GOAL: Write out the items again, from the line containing "Revert changes with the undo icon" through the end of the items, adding 76 to every coordinate value in the answers. Leave the pictures out.

SUPPLIED INFORMATION:
■ ■ ■ ■

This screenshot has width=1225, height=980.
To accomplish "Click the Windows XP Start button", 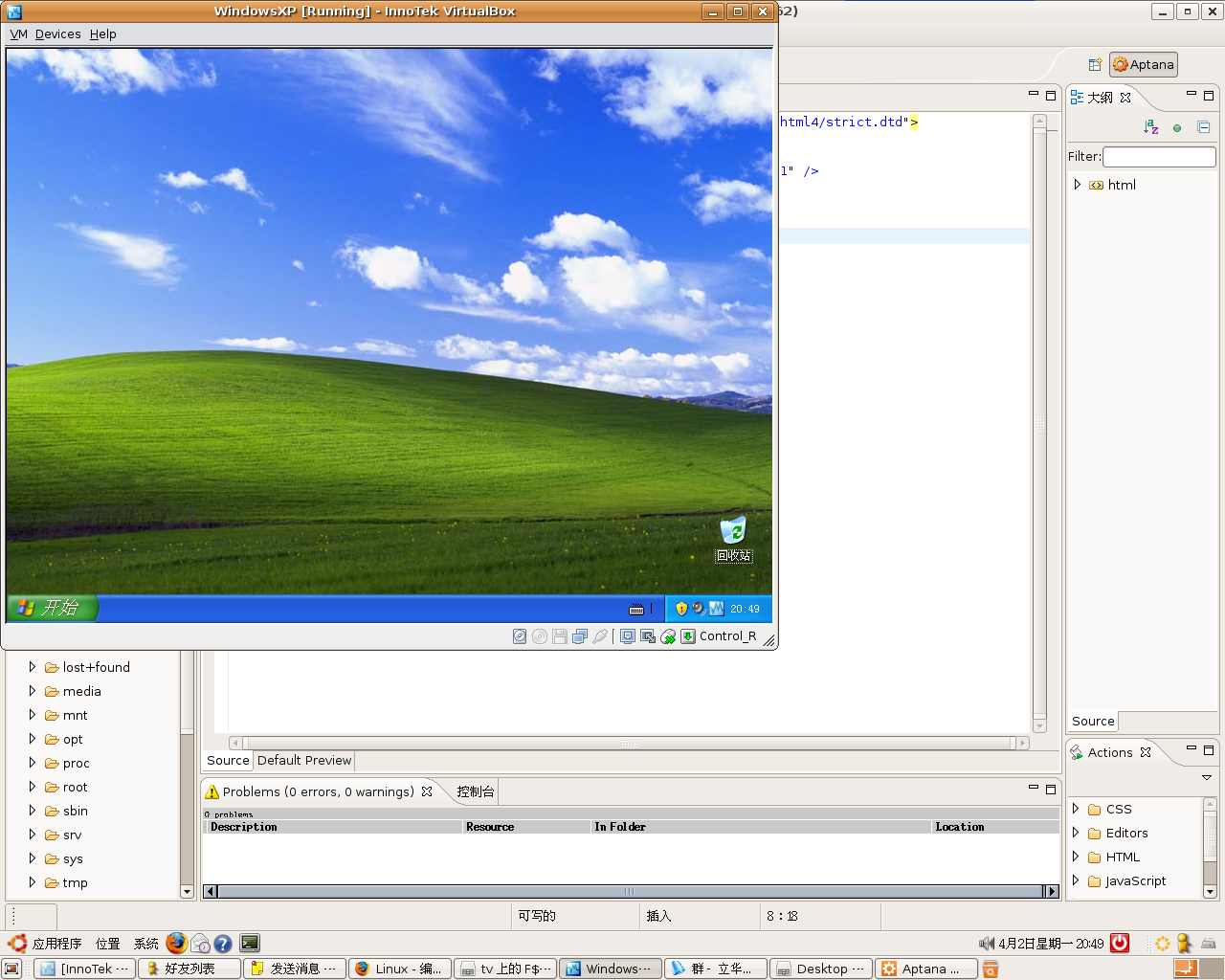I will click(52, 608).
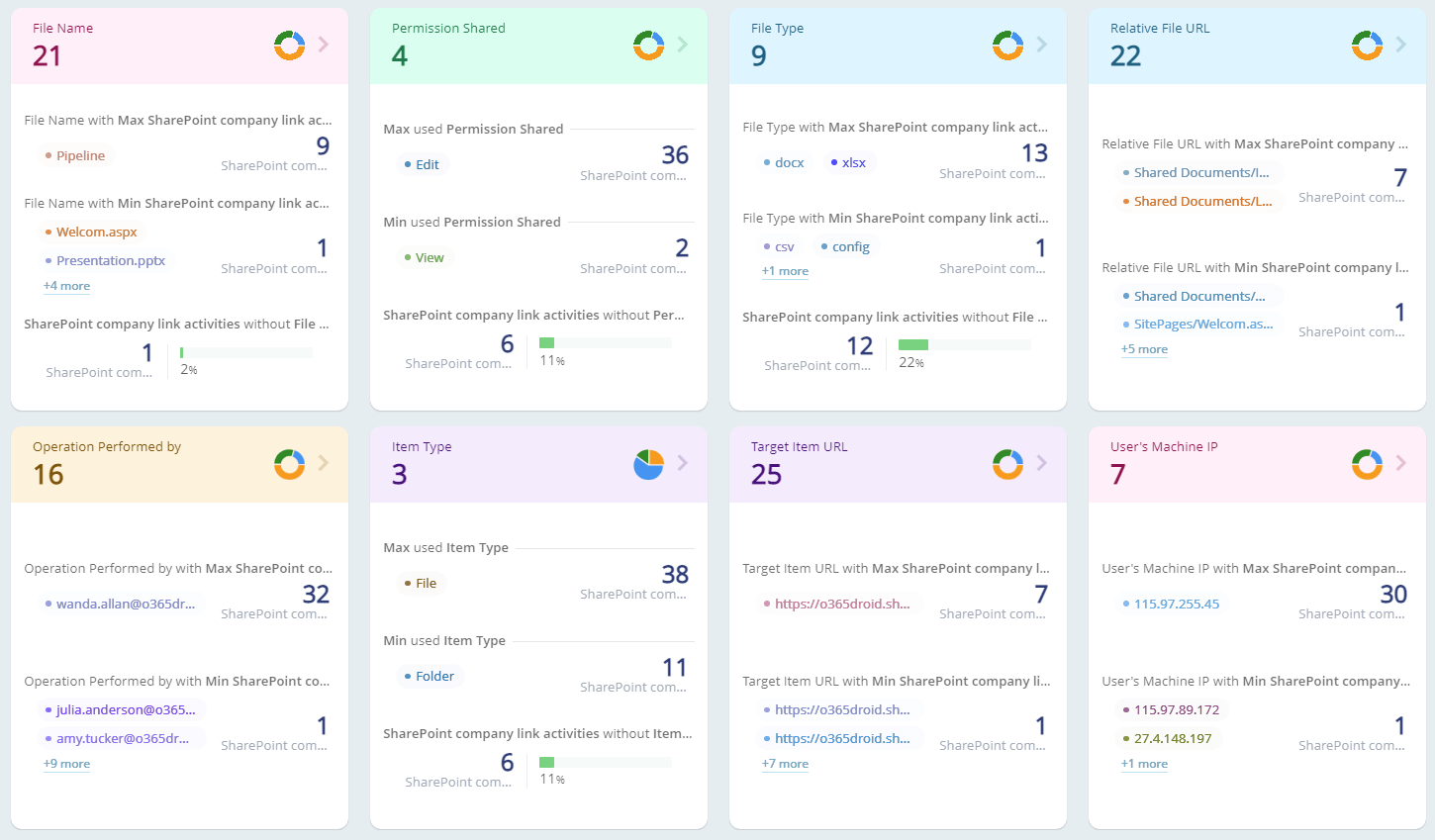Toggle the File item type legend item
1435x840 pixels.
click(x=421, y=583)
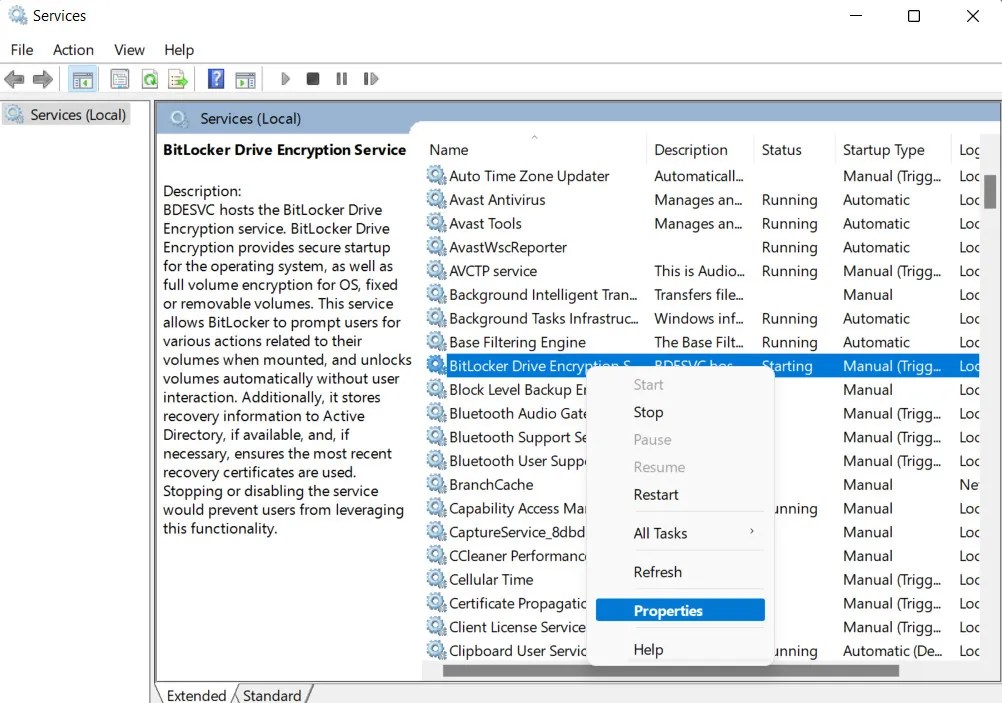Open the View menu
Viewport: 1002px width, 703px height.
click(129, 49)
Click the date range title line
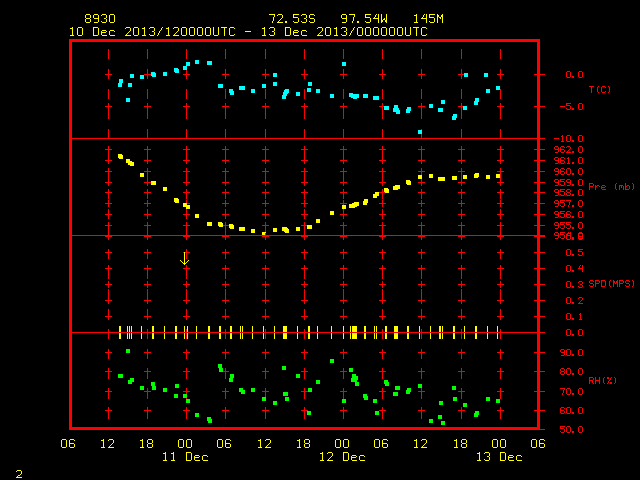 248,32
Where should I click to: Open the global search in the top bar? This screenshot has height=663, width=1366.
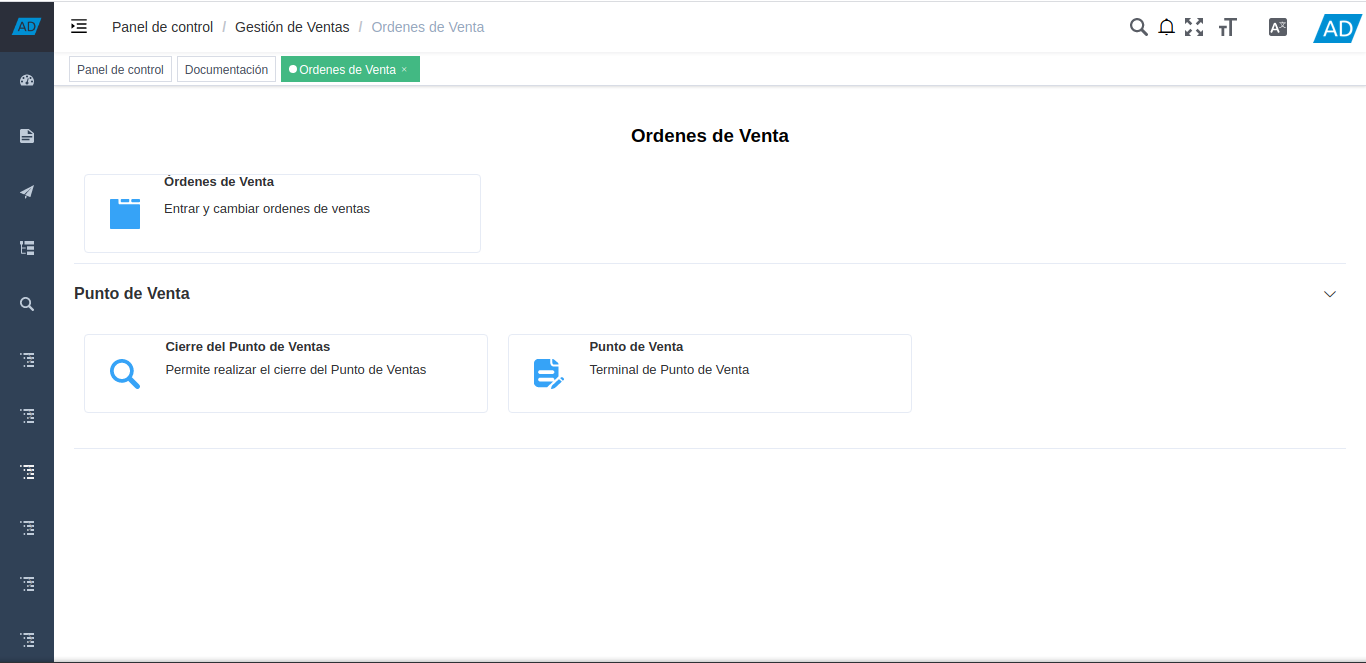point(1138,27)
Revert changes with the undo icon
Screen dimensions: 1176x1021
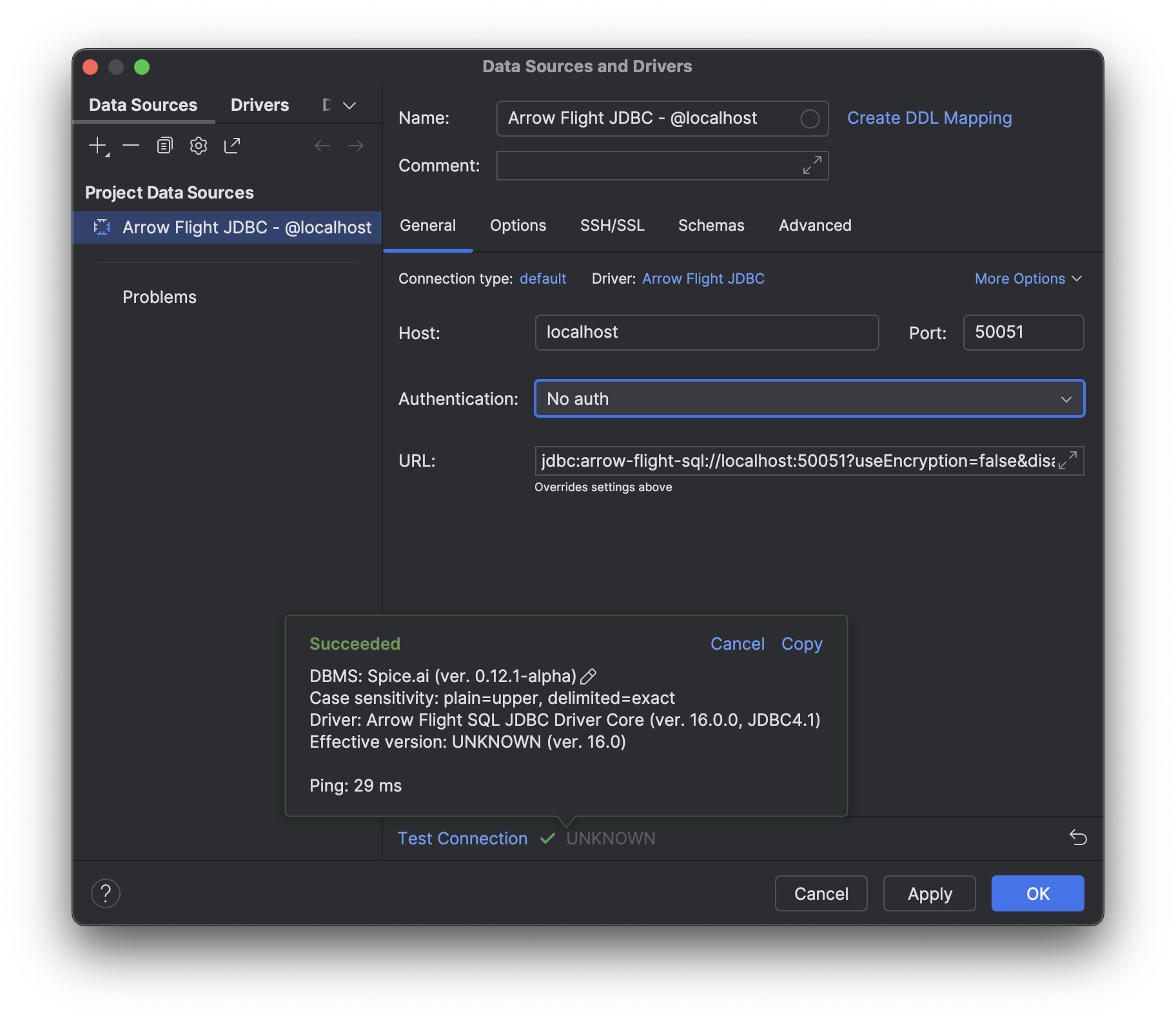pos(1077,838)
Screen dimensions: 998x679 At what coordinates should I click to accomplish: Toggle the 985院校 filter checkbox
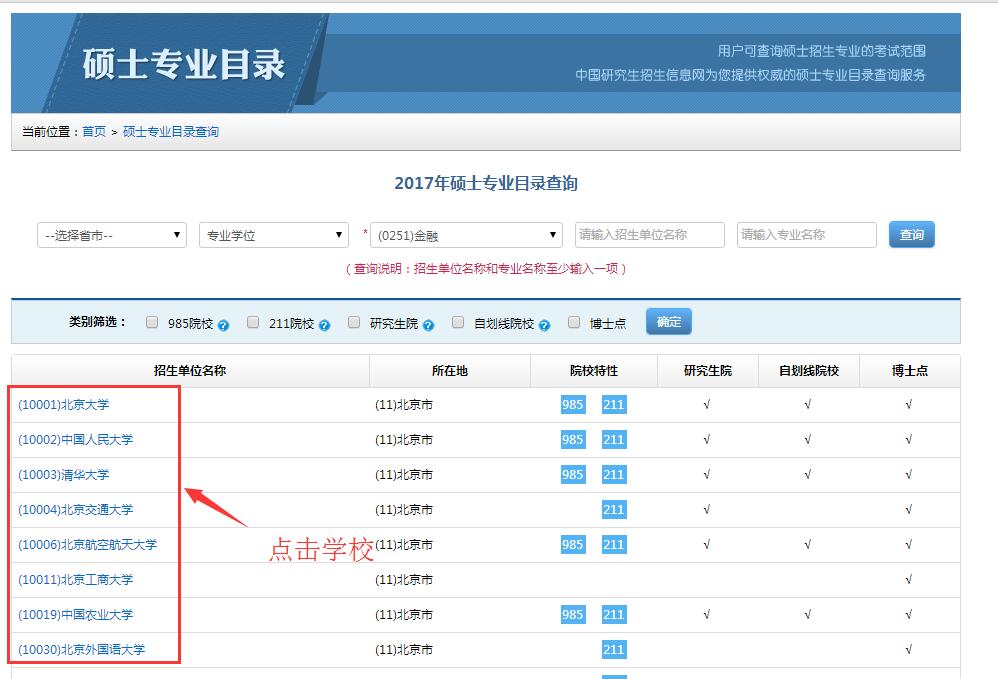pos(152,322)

■ ■ ■ ■

RESULT OF THIS TASK:
Revert changes with the undo icon
Screen dimensions: 1176x1021
pos(1153,914)
Screen dimensions: 998x679 At what coordinates should I click to accomplish: Toggle the 985院校 filter checkbox
pos(228,398)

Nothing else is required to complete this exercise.